Final PCB Design Revealed For The $25 Computer That Can Run Quake III

Not pictured: Jeff Bridges and Bruce Boxleitner on lightcycles.

The $25 Raspberry Pi computer (which can run Quake III) is still on track for wide release next year. The ARM GNU/Linux box is intended to affordably teach programming, and now they’ve released the Gerbers (visualization of the printed circuit board) for us to gawk at. It’s going to be a 6-layer PCB, and it’s designed to be the same exact size as a credit card (85.60mm x 53.98mm). Along with the ports and the BCM2835 chip in the center, this $25 computer should be about the thickness of a deck of cards, maybe less. Holy crap this thing is tiny and cheap. Now consider that it’s probably going to have a 700MHz ARM11 processor, 128MB of SDRAM, and enough graphics power to display 1080p videos (fuller specs here). Is this real life?
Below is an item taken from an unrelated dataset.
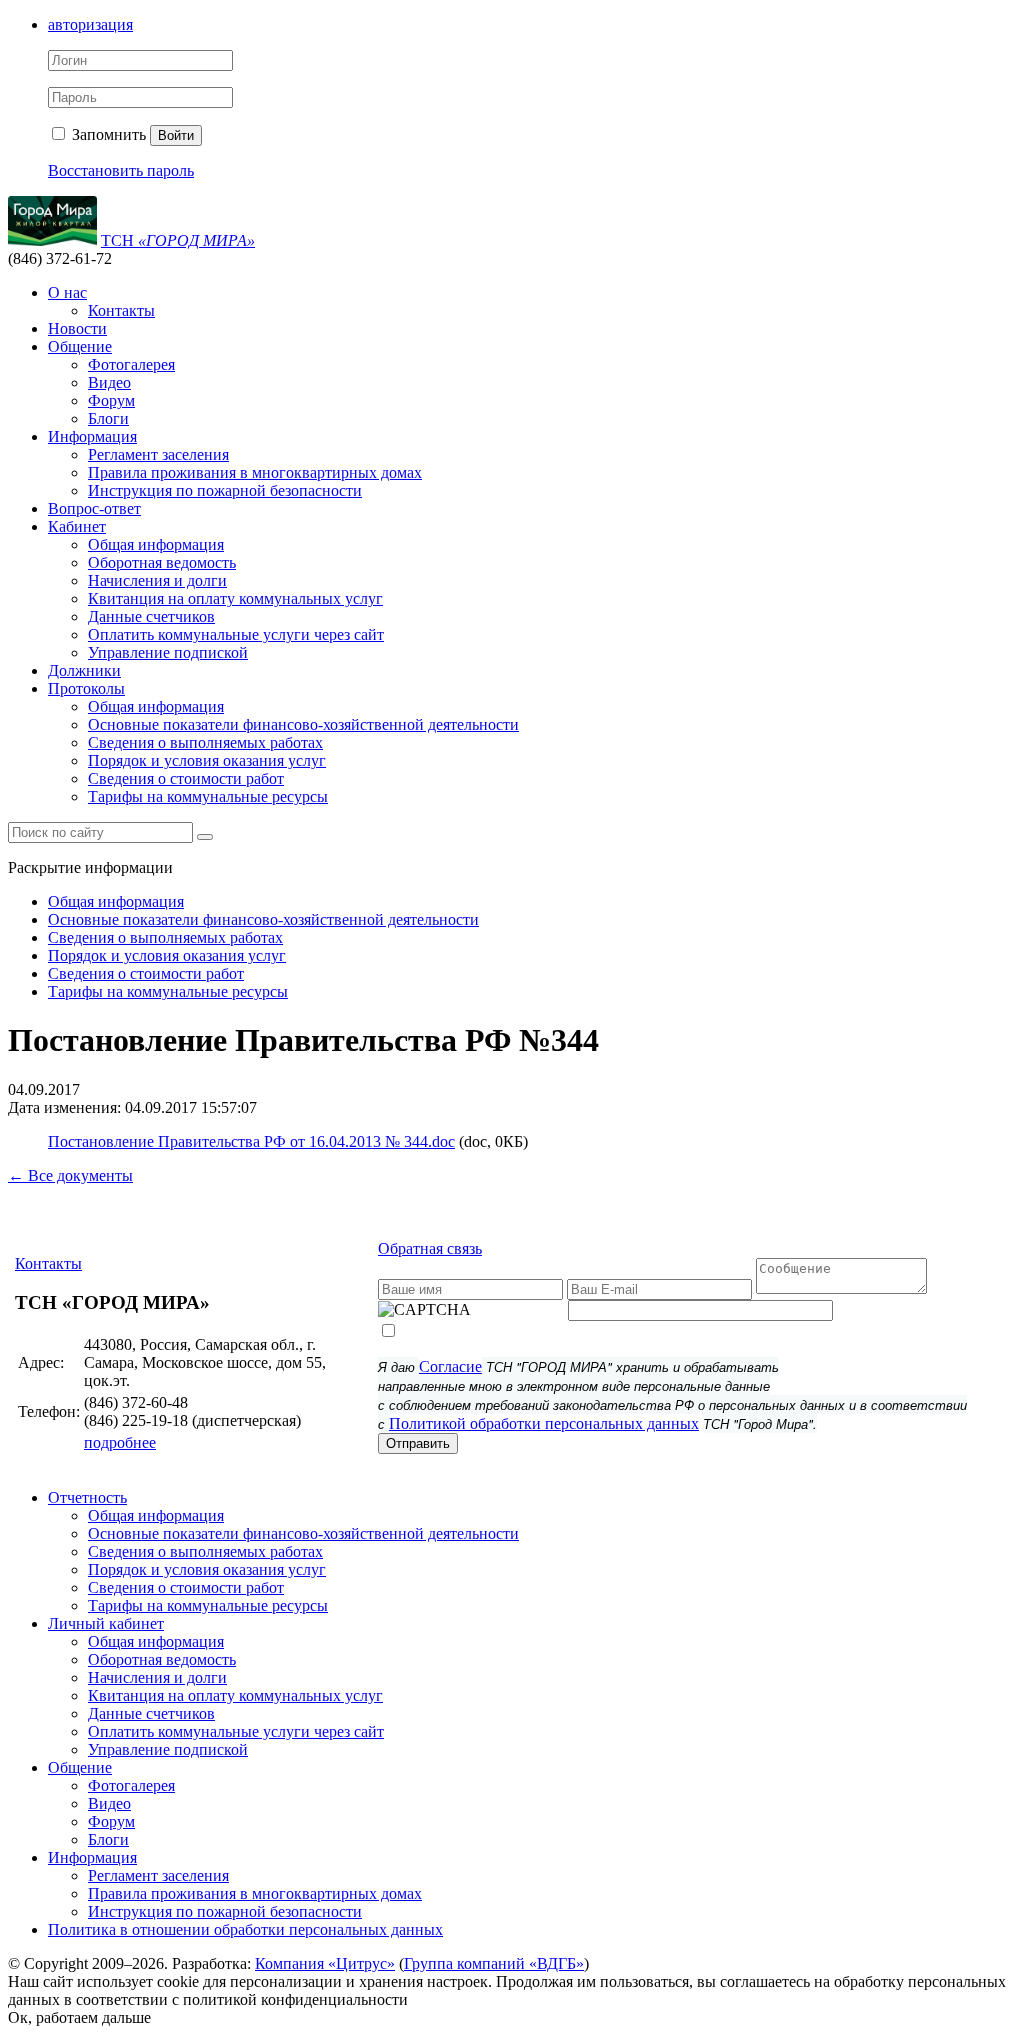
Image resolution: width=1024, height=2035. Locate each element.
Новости (77, 328)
The picture to the right should give a better idea of the size the computer will be. Raspi explains:

One of our forum members has mocked up a 1:1 scale card model of the board, and put it next to a quarter for scale, with some components like those you’ll see on the real board [a stacked USB port and a cat5 connector] laid on top.

So that’s a cool business card, but I bet it doesn’t run Crysis.